Saat itulah tiba-tiba tampak kakek itu maju dengan sempoyongan, ternyata dengan tepat ia berhasil membopong bayi itu, malah kemudian sambil duduk di tepi jalan kakek itu menimang sang bayi agar berhenti menangis.

Tak tahan Leng-hiat melempar sekulum senyuman ke arah kakek itu. Sang kakek pun membalas senyuman itu dengan tertawa ringan.

Dalam pada itu kawanan opas dan pasukan pemerintah itu sudah berlompatan turun dari kuda mereka, sambil melolos senjata hardiknya, "He, siapa kau? Berani menghalangi petugas negara melaksanakan tugas?"

"Apa dosa dan kesalahan mereka?" tanya Leng-hiat sambil menuding bayi yang masih menangis itu.

"Apa urusannya denganmu!" bentak petugas opas itu gusar.
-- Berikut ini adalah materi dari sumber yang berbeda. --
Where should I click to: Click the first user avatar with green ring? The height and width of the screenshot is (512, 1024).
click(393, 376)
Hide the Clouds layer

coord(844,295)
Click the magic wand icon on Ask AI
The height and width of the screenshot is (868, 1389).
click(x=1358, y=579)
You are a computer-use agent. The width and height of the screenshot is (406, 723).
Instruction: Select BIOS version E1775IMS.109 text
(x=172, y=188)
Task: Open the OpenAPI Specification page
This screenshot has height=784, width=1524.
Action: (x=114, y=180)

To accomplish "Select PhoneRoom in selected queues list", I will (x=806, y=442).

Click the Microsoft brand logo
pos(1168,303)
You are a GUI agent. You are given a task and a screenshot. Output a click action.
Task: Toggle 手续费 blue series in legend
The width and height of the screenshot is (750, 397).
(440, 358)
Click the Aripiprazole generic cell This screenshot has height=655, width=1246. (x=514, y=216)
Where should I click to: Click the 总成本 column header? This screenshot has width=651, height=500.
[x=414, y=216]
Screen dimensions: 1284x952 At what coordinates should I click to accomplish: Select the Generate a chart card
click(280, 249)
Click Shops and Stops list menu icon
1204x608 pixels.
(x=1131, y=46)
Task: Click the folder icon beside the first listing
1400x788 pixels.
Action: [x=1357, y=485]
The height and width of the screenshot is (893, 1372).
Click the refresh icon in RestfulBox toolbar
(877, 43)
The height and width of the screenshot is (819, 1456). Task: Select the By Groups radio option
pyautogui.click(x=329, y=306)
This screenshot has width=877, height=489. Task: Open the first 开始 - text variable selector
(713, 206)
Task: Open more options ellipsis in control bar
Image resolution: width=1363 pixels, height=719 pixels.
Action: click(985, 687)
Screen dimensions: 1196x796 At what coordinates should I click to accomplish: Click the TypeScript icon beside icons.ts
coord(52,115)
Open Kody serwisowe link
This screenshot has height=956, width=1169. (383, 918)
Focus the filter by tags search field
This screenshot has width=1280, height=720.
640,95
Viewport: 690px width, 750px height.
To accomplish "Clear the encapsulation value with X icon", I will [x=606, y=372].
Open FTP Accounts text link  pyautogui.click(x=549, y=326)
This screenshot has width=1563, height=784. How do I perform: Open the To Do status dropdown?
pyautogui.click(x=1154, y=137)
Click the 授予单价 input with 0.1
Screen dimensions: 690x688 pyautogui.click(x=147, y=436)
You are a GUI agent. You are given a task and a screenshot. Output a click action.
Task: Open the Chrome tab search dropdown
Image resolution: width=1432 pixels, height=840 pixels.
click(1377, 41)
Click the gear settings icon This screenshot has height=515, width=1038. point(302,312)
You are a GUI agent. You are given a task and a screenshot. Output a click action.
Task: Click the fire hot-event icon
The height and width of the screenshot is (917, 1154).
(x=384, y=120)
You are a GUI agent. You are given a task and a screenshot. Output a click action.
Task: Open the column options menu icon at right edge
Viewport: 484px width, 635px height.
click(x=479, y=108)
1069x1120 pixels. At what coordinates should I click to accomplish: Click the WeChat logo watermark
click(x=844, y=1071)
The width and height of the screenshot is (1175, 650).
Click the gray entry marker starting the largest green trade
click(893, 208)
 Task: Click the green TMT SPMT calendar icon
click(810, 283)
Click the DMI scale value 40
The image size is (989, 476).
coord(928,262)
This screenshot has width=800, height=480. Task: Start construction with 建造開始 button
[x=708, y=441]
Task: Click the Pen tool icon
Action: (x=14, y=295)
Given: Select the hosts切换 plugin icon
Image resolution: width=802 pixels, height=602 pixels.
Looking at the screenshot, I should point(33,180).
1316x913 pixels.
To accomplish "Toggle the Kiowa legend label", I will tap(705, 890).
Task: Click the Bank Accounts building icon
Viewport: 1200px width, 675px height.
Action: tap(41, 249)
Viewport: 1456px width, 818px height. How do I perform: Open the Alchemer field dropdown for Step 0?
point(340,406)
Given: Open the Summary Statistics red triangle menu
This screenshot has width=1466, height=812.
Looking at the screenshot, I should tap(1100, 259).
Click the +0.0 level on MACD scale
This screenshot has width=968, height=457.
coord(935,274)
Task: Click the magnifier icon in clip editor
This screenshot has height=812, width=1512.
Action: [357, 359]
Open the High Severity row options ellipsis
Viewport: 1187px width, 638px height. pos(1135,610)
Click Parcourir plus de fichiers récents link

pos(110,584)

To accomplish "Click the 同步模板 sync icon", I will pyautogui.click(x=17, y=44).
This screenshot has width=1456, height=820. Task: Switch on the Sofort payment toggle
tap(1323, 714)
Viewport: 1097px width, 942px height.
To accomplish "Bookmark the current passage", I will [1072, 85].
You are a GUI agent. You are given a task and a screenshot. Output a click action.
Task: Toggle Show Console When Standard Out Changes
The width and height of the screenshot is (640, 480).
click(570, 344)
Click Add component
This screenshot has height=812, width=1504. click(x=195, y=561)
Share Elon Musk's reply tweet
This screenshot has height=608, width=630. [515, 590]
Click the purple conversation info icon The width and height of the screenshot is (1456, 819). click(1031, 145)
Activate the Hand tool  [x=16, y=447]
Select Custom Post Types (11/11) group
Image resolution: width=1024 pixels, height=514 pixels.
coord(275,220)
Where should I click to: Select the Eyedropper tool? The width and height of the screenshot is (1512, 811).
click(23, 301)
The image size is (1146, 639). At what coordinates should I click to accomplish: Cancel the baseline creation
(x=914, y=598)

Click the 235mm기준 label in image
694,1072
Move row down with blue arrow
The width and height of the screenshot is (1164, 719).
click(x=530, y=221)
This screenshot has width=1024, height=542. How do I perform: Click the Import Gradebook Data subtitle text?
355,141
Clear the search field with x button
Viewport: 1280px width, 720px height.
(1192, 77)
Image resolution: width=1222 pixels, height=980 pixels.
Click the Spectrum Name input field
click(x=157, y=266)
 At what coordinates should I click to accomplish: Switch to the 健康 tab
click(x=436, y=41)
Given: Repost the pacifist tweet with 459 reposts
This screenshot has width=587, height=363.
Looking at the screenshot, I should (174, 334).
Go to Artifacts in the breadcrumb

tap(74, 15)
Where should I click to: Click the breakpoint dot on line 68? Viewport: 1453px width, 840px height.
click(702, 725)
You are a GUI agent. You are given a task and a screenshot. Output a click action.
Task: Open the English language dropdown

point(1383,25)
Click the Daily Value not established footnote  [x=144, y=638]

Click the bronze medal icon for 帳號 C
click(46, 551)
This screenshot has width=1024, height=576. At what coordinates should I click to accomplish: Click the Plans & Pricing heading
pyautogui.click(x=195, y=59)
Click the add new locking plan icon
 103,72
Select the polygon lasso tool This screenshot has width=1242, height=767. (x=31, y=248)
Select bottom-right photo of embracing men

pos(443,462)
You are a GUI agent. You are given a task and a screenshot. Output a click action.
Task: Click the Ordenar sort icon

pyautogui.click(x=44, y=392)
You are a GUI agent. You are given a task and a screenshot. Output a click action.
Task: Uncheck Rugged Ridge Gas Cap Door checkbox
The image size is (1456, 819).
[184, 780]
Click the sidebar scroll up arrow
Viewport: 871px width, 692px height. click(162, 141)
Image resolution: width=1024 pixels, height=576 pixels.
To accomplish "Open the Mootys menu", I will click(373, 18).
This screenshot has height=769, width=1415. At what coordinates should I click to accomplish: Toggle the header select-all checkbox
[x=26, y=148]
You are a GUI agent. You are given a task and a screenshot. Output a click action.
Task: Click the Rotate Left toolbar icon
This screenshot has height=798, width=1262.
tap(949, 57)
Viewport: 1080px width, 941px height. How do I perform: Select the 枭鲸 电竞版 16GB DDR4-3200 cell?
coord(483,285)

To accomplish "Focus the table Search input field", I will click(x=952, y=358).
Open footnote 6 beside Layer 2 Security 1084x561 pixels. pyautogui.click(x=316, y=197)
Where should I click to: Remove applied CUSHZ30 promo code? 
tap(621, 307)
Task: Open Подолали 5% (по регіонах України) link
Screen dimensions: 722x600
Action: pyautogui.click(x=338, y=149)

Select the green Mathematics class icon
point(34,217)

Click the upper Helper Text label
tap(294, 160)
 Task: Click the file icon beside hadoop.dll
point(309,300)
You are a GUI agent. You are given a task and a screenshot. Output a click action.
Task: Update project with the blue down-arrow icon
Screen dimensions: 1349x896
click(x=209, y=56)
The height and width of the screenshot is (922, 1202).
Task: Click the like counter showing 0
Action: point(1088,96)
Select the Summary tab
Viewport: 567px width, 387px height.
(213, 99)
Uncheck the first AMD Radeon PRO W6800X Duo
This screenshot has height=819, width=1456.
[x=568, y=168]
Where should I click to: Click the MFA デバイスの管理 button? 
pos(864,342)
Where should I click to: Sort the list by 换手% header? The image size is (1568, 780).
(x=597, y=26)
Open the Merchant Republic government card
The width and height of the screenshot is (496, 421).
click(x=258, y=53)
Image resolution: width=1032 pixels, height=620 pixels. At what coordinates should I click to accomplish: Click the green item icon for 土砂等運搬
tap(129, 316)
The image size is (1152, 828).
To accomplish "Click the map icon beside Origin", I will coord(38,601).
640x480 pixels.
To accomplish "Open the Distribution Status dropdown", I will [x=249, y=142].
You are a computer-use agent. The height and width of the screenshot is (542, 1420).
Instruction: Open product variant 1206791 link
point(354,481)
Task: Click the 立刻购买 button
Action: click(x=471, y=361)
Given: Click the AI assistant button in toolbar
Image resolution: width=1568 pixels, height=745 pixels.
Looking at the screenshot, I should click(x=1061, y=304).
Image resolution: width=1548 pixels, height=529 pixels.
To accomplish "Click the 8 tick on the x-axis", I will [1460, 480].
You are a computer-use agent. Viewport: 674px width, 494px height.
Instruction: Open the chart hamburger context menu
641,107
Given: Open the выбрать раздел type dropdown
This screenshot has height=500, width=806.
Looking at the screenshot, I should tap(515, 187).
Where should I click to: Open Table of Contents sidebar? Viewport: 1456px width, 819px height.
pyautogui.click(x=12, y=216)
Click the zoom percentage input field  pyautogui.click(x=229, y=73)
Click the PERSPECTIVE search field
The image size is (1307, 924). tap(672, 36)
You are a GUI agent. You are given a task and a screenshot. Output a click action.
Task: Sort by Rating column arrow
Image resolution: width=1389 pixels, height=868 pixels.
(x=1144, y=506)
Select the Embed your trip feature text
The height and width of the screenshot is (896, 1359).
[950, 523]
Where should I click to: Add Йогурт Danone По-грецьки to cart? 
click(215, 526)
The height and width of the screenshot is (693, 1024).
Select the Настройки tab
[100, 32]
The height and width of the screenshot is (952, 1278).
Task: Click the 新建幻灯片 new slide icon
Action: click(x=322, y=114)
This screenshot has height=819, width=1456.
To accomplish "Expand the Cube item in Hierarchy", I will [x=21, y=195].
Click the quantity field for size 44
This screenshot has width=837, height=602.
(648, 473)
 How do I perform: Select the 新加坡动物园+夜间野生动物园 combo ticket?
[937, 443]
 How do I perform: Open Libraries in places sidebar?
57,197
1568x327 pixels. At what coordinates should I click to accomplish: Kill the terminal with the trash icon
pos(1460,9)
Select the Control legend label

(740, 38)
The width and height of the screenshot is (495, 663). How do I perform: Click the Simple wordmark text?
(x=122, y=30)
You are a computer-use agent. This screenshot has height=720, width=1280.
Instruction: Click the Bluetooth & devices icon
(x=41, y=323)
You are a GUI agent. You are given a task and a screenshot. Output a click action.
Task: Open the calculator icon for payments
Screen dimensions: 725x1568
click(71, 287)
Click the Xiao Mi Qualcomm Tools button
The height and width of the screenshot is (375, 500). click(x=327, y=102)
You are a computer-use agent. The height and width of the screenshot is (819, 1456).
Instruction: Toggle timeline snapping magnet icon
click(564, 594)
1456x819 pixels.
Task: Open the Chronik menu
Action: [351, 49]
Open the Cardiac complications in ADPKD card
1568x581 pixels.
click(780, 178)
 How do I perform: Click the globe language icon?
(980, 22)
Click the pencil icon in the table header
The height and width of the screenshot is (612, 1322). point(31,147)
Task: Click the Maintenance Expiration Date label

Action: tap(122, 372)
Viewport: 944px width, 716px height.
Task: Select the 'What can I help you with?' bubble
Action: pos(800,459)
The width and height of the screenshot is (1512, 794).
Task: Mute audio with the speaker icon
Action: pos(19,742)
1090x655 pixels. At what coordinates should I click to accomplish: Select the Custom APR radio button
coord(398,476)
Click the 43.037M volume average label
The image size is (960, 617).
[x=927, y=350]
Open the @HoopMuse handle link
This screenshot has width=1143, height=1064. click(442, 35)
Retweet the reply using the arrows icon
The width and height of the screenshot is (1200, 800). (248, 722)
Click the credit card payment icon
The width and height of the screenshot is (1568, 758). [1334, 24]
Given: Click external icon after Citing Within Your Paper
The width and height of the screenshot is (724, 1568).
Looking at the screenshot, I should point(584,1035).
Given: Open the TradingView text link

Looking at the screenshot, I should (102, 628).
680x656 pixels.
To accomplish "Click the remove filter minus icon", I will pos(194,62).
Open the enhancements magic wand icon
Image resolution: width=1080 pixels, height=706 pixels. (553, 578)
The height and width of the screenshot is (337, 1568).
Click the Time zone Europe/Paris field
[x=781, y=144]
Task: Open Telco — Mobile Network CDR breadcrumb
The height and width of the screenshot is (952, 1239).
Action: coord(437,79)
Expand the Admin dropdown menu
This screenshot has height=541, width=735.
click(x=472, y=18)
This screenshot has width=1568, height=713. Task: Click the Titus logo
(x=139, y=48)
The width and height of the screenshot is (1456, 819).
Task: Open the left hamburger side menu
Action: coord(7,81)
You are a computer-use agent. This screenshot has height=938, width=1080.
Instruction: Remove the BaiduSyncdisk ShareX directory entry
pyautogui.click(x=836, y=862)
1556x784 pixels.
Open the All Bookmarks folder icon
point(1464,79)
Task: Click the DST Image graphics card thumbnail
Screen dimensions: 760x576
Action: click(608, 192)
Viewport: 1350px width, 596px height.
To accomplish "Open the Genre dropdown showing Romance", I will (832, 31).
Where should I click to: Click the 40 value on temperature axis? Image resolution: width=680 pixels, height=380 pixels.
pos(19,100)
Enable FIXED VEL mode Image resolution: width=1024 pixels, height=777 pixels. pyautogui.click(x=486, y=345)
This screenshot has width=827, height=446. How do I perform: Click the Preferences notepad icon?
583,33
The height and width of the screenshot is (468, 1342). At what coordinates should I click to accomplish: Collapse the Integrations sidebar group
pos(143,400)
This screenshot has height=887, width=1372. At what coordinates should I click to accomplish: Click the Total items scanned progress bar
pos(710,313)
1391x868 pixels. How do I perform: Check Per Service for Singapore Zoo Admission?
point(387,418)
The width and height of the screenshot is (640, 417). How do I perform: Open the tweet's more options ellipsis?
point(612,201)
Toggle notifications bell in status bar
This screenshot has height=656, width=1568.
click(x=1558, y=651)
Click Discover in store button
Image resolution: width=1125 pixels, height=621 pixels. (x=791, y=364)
"Kalau sedang menjalankan tugas, seharusnya jelaskan dulu alasannya," kata Leng-hiat hambar, "kalau tidak, orang lain akan menganggap kalian sebagai gerombolan bandit!"

"Kami sedang melaksanakan tugas atas perintah Li-thayjin, kau berani mencampurinya?" opas itu semakin gusar.

"Aku tak peduli Li-thayjin atau bukan, aku hanya tahu manusia tetap manusia!" jawaban Leng-hiat semakin dingin dan ketus.

Sebetulnya opas itu hendak mengumbar amarahnya, tapi setelah menyaksikan kebolehan Leng-hiat barusan, dia tahu orang itu bukan manusia sembarangan, maka sambil menuding ke arah tawanannya dia berkata, "Mereka tak mau membayar pajak, maka kami pun menangkap keluarganya sebagai jaminan, asal uang pajak sudah disetorkan, mereka bisa membawa pulang keluarganya!"

Leng-hiat dan kakek itu saling bertukar pandang.

"Bayar pajak," terdengar kakek itu bergumam, "bukankah pajak baru saja selesai dibayar."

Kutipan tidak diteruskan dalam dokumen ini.